You realize by the end of the book, that it really adds up to nothing. Henry’s realization that he is really nothing important- in the end his relationship with Cat, his status as a lieutenant, all the men lost in the war, the war its self…it is as if it is nothing really. The meaninglessness of the situation, the war, his life. The scene in the end when he is remembering  the ants on the log- it is really moving in this way.  He is so detached from what he sees happening, as if he is a God like figure, but one who doesn’t really care or isn’t very invested. It doesn’t matter if the ants live or die in the end. He could take them out of the fire, but eventually, they will die anyway. It is almost as if their existence is meaningless. It doesn’t matter that he kills them, none of it really matters at all in the end. But as much as it doesn’t, and as detached as he is from it all, underneath the words on the page, you know that he finally gets it. What the soldiers were talking about- now he really knows.

Ok, so that was depressing. But it was a good book. I apologize if my sentiments are rather  muddled. I am not up for any real meaningful insights today, or any sort of real eloquence. Perhaps I should just leave it at that then.

Anyway, last night I read Of Mice and Men, which I have never read. Wasn’t crazy about it. Mostly though, that was because after the Hemingway, I wanted to read something uplifting. The only really uplifting stuff I have is Nora Roberts type stuff. Which is why I read these books.

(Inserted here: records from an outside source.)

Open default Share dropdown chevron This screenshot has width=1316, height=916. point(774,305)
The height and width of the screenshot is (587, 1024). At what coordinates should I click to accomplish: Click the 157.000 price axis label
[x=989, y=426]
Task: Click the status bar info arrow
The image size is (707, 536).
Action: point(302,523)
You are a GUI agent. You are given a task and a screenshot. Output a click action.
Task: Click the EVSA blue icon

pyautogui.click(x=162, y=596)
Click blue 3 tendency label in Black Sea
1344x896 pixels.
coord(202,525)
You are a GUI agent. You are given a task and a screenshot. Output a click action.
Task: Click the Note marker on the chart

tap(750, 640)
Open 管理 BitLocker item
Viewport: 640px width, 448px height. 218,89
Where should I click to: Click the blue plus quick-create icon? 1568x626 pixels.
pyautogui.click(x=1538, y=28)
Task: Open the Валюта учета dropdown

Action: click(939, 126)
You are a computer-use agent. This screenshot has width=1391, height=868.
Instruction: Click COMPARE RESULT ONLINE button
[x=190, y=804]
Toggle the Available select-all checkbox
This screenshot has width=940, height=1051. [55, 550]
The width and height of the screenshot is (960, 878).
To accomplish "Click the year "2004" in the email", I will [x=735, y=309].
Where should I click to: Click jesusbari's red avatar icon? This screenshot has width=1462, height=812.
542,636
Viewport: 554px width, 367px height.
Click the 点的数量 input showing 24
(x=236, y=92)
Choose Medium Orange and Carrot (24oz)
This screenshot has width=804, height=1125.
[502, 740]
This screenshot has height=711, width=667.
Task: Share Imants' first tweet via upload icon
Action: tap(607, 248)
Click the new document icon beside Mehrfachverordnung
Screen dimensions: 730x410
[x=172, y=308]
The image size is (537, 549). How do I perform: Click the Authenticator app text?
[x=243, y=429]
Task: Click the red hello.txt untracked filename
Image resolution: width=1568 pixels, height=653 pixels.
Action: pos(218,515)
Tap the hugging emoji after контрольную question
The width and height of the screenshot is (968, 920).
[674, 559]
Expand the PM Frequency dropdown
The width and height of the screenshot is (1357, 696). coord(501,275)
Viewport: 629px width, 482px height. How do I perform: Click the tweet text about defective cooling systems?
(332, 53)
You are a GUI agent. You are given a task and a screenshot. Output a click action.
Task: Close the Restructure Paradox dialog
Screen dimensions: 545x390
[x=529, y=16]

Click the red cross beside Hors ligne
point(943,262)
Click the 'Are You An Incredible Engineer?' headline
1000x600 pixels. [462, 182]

Life is hard, and sometimes, it sucks a lot. I mean, it is awesome a lot too, but sometimes, you just need to escape a little. I love the predictability and dependability of a good romance novel. You know that in the end, love will conquer all. They will be happy and together, and everything will work out. Sometimes, I need a little of that to get through the day. And while I really needed a pick me up last night, I just wasn’t in the mood for Nora.I really should have known better.

This was like the time that Liz and I watched some ridiculously depressing movie (I can’t remember what it was though). We decided to watch something uplifting, and picked Legends of the Fall. Neither of us knew a thing about the movie, other than it starred some hot guy (maybe Brad Pitt?). Any of you who have seen this movie will know what a monumental mistake this was. This movie was like one seriously depressing moment after another.

And so went my reading of Mice and Men. In my defense, I had no idea what it was about. I loved The Grapes of Wrath, which was a depressing book in general, but overall had a beautiful and uplifting ending. How was I to know it would involved murdered puppies and mice and lonely people treating each other badly? Oh well.

I haven’t much hope for the next book I am reading, which is Ethan Frome, by Edith Wharton. But it was there, I was there. I would have read Sons and Lovers, because as we all know, I love me some D.H. Lawrence. But I figured I should expand my horizons and read something by someone I haven’t read before.

Speaking of all these books, lets talk about how much I love my library. I got all of these books at my local library’s Friend to Friend sale for 1-2$. It is awesome.  Hence, I heart the library.

Well, I should be off. In non book related news, Relay for Life is kicking into high gear. I had no idea how involved I was going to get with the planning committees when I joined last September, but I am really loving it. I am getting to know some amazing people, and I am a part of something that is really important to me, an organization and a community that are near to my heart, that inspire me and give me hope. I don’t think I could ask for more!